Introduction: Counteracting the pandemic of peripheral vascular disease necessitates development of proangiogenic treatments. As stem cell benefit has increasingly been associated with paracrine influence on diseased tissue, a purified extracellular vesicle population (PEP) was established to promote tissue regeneration and neovascularization. The mechanistic basis for PEP-induced proangiogenic effects was here probed and validated in two separate in vivo models of vascular ischemia. Hypothesis: PEP drives pro-angiogenic effects though donation of VEGFR. Methods: Nanosight and immunoblotting were utilized to characterize PEP purity and identity. OMICs profiling identified VEGFR as highly prioritized, with downstream signaling was tested in human umbilical vascular endothelial cells using Matrigel assay, qPCR and immunoblotting. In vivo, blood perfusion (Fluorescent imaging - SPY) was quantified in a rodent model of hind-limb ischemia and in a rabbit model of critical ischemic ear, each treated with sham or PEP. Rabbit tissues were next examined by whole transcriptome analysis to assess PEP-induced proangiogenic signaling.

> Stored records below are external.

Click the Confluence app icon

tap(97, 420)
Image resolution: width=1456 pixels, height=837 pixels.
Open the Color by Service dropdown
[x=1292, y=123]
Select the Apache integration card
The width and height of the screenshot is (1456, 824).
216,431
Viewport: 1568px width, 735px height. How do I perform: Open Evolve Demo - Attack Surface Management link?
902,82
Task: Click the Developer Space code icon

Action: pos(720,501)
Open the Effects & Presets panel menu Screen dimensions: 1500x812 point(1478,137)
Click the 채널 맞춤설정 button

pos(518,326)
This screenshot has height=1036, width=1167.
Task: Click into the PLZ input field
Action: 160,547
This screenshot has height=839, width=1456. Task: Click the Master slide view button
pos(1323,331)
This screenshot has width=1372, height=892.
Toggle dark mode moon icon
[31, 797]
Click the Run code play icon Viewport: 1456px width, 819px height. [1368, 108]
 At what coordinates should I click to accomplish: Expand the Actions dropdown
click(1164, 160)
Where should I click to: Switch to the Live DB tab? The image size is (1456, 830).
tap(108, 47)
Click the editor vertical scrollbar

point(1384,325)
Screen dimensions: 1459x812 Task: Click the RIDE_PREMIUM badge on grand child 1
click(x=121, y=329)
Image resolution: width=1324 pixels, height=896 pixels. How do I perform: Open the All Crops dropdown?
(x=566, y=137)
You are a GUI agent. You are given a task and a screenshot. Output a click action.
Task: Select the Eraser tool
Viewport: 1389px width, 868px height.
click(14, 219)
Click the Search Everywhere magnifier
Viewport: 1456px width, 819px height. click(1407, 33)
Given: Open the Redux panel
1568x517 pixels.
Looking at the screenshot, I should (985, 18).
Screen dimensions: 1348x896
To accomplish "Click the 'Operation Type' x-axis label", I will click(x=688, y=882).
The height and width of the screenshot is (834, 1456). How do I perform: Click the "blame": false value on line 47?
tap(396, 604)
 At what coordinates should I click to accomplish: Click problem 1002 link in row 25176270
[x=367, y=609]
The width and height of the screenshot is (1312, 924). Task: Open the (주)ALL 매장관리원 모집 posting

Immunohistochemical staining with smooth muscle actin and von Willebrand factor probed de novo blood vessel formation. Results: PEP was characterized by size (mean: 128.6 +/-1 nm) and VEGFR expression. VEGFR knock-down diminished endothelial cell angiogenic activity in vitro, rescued with PEP (5.3x1010+/-109 vesicles/ml) was sufficient enhance total and phosphor-VEGFR expression, along with amplification of downstream VEGFR targets (MAPK, AKT, CXCL8, NOTCH4, MMP9) and enhanced tube formation. In both hind-limb (n=5) and critical ear (n=4) ischemia models, local delivery of PEP to ischemic tissue resulted in restoration of blood perfusion and prioritized proangiogenic signaling in tissue transcriptome pathway analysis, further confirmed by immunohistochemistry. Conclusions: Taken together, our study establishes a new regenerative paradigm documenting exosome-based delivery of VEGFR as a key driver for angiogenesis. This PEP-based platform broadens potential options available for treatment of peripheral vascular disease and may have therapeutic implications in restoration of microvasculature.